Problem set:
- A) From the passage on mesh networking, quote word for word the part that opens with the words containing "ArubaOS 10 provides" and closes with "that prioritized list.".
- B) Answer these questions using the mesh networking passage:
(i) What is the maximum number of mesh points per mesh portal?
(ii) By default, what kind of port is Eth0?
(iii) What is the mesh recovery automatically generated from?

Document passage:
<<<<

A mesh point supports LAN bridging by connecting any wired device to the downlink port of the mesh point. In the case of single Ethernet port platforms, you can convert the Eth0 uplink port to a downlink port by enabling no port-bonding. By default, Eth0 is uplink port with port-bonding.

There can be a maximum of eight mesh points per mesh portal in a mesh network. When mesh APs boot up, they detect the environment to locate and associate with their nearest neighbor. The mesh APs determine the best path to the mesh portal ensuring a reliable network connectivity.

ArubaOS 10 provides support to configure a prioritized list of mesh portals that a mesh point should use. The mesh point then chooses the available mesh portal to connect to from that prioritized list.

Setting up Mesh Network

To configure APs as mesh nodes, complete the following steps:

  1. Connect the APs to a wired switch.
  2. Ensure that Aruba Central is synchronized and the country code is configured.
  3. Configure the mesh parameters in Aruba Central and ensure that the AP synchronizes with the mesh configuration.
  4. Disconnect the APs that you want to deploy as mesh points from the switch, and place the APs at a remote location. The APs come up without any wired uplink connection and function as mesh points. The APs with valid uplink connections function as mesh portals.

When an AP is configured in Mesh mode and the settings for mesh-cluster and mesh-band are modified, then there is no need to reboot the AP for the changes to take effect.

Mesh Recovery

The mesh recovery is based on a PSK, and mesh nodes use the recovery mechanism to establish a link to the managed device if the mesh link is broken and no other mesh clusters are available. The mesh recovery is automatically generated based on the customer ID.

>>>>

Items:

<<<<

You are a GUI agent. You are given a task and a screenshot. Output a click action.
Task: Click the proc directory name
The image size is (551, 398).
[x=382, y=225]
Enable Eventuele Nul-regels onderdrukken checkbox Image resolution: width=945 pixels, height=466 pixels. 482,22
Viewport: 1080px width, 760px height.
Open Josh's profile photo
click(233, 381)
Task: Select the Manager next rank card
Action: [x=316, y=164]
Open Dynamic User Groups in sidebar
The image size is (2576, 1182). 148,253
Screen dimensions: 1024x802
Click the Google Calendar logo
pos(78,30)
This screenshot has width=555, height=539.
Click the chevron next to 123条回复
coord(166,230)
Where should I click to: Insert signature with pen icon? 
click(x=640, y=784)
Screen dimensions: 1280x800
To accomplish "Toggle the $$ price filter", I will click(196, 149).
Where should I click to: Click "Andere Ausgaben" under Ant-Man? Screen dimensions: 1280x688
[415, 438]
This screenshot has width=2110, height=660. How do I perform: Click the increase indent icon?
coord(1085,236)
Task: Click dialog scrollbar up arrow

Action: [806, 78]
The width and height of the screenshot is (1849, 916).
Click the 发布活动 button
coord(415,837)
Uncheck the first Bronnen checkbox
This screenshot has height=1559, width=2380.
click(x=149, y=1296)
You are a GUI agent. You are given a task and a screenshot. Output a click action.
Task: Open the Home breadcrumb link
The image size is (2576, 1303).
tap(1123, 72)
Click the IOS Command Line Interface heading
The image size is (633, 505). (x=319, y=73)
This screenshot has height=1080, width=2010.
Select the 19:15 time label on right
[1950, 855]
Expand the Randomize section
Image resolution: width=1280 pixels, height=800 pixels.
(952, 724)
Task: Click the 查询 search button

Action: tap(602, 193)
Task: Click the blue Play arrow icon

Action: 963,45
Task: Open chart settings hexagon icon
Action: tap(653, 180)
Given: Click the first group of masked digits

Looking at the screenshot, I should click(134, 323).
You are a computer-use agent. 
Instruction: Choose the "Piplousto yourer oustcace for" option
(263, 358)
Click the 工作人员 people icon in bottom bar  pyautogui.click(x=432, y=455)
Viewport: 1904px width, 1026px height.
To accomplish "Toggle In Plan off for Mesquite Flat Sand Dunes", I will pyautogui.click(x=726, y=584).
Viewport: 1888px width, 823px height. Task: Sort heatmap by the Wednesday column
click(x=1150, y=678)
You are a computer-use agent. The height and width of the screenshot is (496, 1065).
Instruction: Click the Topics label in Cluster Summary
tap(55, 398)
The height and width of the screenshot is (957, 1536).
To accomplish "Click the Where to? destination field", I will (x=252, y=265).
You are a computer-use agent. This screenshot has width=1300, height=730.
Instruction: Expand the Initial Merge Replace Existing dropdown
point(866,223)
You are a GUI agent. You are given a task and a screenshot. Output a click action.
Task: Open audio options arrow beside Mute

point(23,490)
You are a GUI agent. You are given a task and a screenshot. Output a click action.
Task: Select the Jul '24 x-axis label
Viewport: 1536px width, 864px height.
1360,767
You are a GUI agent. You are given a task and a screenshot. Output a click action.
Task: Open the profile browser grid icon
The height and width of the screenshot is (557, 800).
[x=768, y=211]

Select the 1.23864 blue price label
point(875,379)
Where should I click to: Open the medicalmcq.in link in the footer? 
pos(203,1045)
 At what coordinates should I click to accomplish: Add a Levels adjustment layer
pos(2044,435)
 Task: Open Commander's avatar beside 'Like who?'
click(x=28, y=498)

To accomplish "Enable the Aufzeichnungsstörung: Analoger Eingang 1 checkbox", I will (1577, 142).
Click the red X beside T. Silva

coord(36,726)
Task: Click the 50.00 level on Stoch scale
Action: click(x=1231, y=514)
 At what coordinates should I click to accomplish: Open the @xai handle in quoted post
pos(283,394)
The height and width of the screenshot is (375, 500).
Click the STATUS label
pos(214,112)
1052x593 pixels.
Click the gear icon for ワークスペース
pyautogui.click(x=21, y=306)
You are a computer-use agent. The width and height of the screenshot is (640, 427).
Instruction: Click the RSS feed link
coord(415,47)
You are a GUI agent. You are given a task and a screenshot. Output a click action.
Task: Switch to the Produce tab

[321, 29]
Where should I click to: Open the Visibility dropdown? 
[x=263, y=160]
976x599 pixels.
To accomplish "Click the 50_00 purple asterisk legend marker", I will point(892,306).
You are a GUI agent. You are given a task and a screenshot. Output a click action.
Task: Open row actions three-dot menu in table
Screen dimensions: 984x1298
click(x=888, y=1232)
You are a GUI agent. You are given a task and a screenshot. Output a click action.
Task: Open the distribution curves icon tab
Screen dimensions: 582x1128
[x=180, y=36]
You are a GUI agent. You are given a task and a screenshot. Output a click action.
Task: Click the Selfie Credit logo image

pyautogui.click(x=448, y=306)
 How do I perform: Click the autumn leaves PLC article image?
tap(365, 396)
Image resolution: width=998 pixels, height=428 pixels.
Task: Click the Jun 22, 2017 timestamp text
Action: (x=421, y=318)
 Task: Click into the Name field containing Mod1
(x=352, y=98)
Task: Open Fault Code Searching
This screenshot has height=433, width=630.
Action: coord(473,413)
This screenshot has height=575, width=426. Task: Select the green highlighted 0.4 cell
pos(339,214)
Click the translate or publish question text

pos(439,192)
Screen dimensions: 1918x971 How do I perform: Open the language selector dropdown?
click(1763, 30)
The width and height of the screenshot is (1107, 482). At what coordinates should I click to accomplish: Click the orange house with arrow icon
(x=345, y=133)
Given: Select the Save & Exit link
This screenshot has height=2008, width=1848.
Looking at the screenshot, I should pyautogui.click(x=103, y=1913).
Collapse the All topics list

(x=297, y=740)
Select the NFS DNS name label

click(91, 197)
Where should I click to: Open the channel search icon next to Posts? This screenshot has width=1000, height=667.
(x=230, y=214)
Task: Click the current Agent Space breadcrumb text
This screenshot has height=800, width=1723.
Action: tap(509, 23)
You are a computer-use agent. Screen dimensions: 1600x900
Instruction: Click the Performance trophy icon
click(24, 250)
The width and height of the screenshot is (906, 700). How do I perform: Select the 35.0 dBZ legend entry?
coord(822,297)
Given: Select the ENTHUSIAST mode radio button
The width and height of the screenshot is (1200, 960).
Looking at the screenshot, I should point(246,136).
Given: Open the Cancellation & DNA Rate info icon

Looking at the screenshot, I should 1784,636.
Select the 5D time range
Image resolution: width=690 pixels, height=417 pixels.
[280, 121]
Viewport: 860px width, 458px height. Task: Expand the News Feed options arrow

>>>>

Final answers:
- A)
ArubaOS 10 provides support to configure a prioritized list of mesh portals that a mesh point should use. The mesh point then chooses the available mesh portal to connect to from that prioritized list.

- B)
(i) Eight.
(ii) An uplink port with port-bonding.
(iii) The customer ID.